### Schriftliche Aufgabe
Führe bitte den unten stehenden Artikel über die Saxofonistin Mette Henriette im Anschluss an seinen letzten Satz weiter.

### Auszug
··········

Mette Henriette

Wenn das Saxofon stöhnt und röchelt

Mette Henriette
Die Saxofonistin und Komponistin Mette Henriette © Anton Corbijn
Von Johannes Kaiser · 14.12.2015
Die norwegische Komponistin und Saxofonistin Mette Henriette kommt aus der improvisierten Musik. So hat sie viele neue Ideen und Klangvorstellungen entwickelt. Jetzt hat sie ein ungewöhnliches und vielversprechendes Debüt-Album veröffentlicht.
Sanfte Saxofontöne aus dem hohen Norden, umrahmt von Klavier und Cello. Eine ungewöhnliche Trioformation, zusammengestellt von der 25-jährigen norwegischen Saxofonistin Mette Henriette Martedatter Rølvåg, zu finden auf ihrem Debüt-Doppelalbum, schlicht "Mette Henriette" betitelt.
Es ist erstaunlich, wie viele exzellente junge Jazzmusiker und –musikerinnen das kleine Norwegen schon seit Jahren präsentiert. Mette Henriette jedenfalls bringt alle Voraussetzungen mit, eine überragende Saxofonistin mit eigenem Ton zu werden. Dabei entdeckte sie ihr Instrument eher zufällig.
"Ich war ein Kind, das Abenteuer suchte. In meiner Kindheit zog meine Familie in den Ferien und an den Wochenenden in die Berge und Fjords. Wir haben Äste abgeschnitten und daraus Flöten gemacht und ich habe auf Küchentöpfen und Pfannen herumgetrommelt.
Mit acht Jahren begann ich dann in der lokalen Blaskapelle Trompete zu spielen und nach ein oder zwei Jahren, in denen ich Trompete oder Kornett gespielt hatte, entdeckte ich in der Wohnung meiner Tante ein Altsaxofon. Ich weiß nicht, was mit mir geschah, als ich dieses Instrument ergriff, aber ich begriff, dass es etwas ganz Besonderes war und ich beschloss, dieses Instrument zu erlernen und zu sehen, wohin es mich bringt."

··········

### Rohdaten
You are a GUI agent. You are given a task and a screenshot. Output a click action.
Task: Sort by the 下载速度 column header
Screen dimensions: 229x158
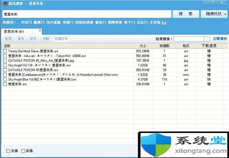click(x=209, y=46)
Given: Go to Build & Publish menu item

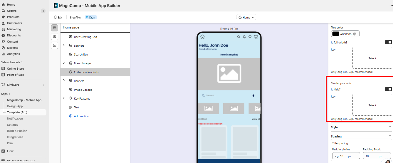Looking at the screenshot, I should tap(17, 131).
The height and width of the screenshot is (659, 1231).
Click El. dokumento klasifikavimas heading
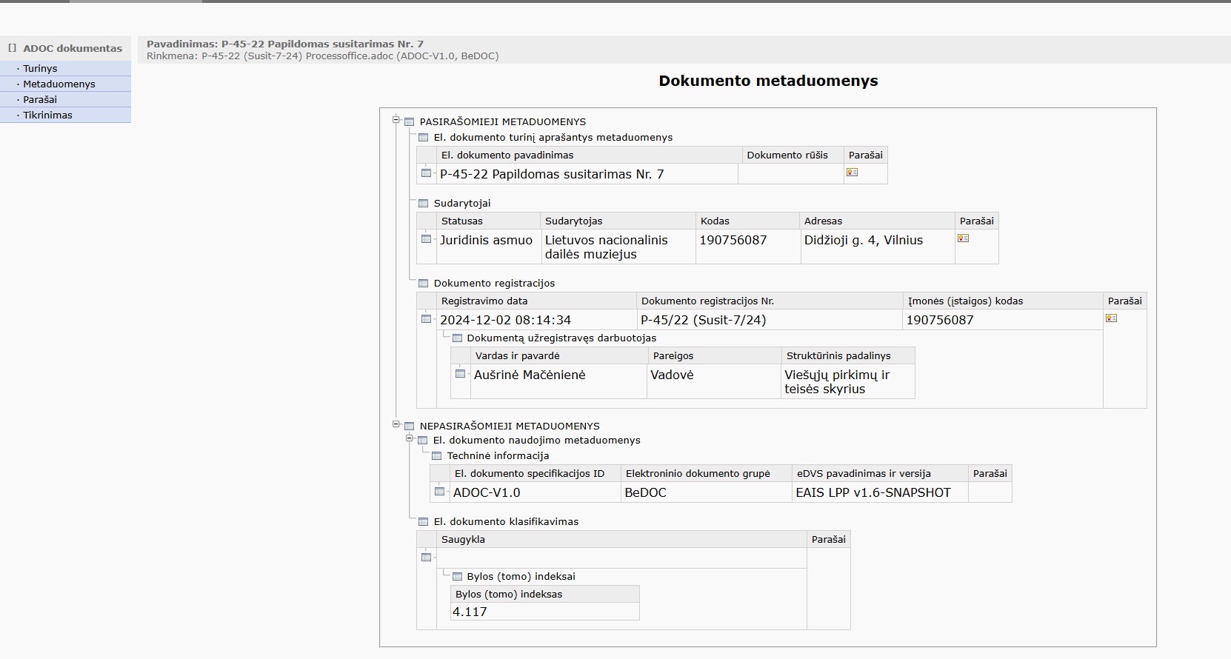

··········

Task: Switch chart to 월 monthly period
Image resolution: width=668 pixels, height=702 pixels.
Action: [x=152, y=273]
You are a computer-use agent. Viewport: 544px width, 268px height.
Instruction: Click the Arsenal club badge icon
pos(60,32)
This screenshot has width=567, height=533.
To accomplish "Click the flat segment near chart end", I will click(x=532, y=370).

··········

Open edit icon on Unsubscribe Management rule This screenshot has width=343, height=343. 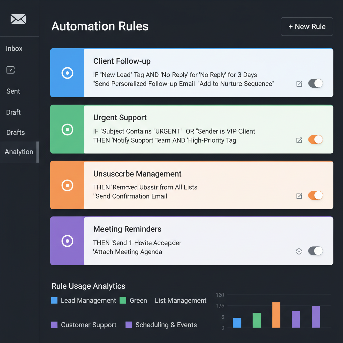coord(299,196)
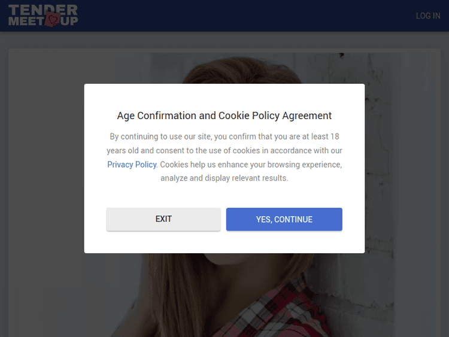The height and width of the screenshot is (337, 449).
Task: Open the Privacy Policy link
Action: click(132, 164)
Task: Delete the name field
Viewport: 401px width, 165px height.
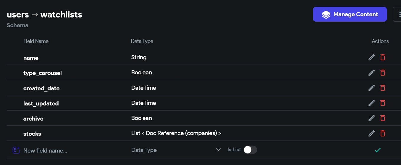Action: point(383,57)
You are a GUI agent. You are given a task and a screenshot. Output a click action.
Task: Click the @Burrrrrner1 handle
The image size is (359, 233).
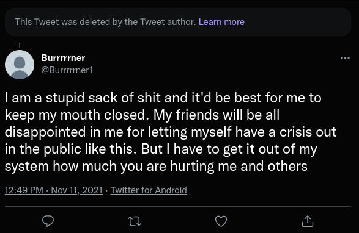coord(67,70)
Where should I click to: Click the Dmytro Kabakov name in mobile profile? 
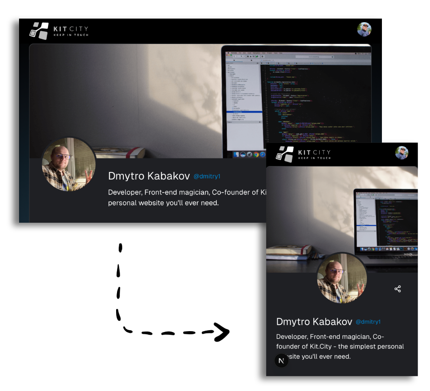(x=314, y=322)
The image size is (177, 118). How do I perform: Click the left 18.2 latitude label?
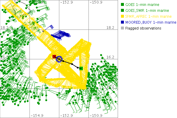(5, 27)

··········

### Schriftliche Antwort
Lehrjahre in der Jazzszene Trondheims
Es hat Mette Henriette frühzeitig mitten in die lebendige Jazzszene Trondheims gebracht. Zuerst allerdings nahm sie Saxofonunterricht bei einem Lehrer, der gerade die Jazzakademie in ihrer Heimatstadt absolviert hatte. Bei ihm entdeckte sie mit 15 den Jazz und verfiel ihm. Doch schon frühzeitig zeigte sich im Unterricht, dass sie ganz eigene Ideen davon hatte, wie man Jazz spielen sollte.
"Das war für mich eine großartige Erfahrung, denn mein Lehrer war sehr streng, hatte viel Erfahrung und eine sehr klare Position. Wir hatten bisweilen intensive Diskussionen und haben dann einen Kompromiss gefunden. Ich habe gemacht, was er mir gesagt hat, und alles, was ich machen wollte, habe ich zusätzlich gemacht. Das war gut, denn ich setzte mich schon sehr frühzeitig damit auseinander, was ich mit der Musik anfangen wollte: ob ich andere imitieren oder meine eigene Stimme finden wollte."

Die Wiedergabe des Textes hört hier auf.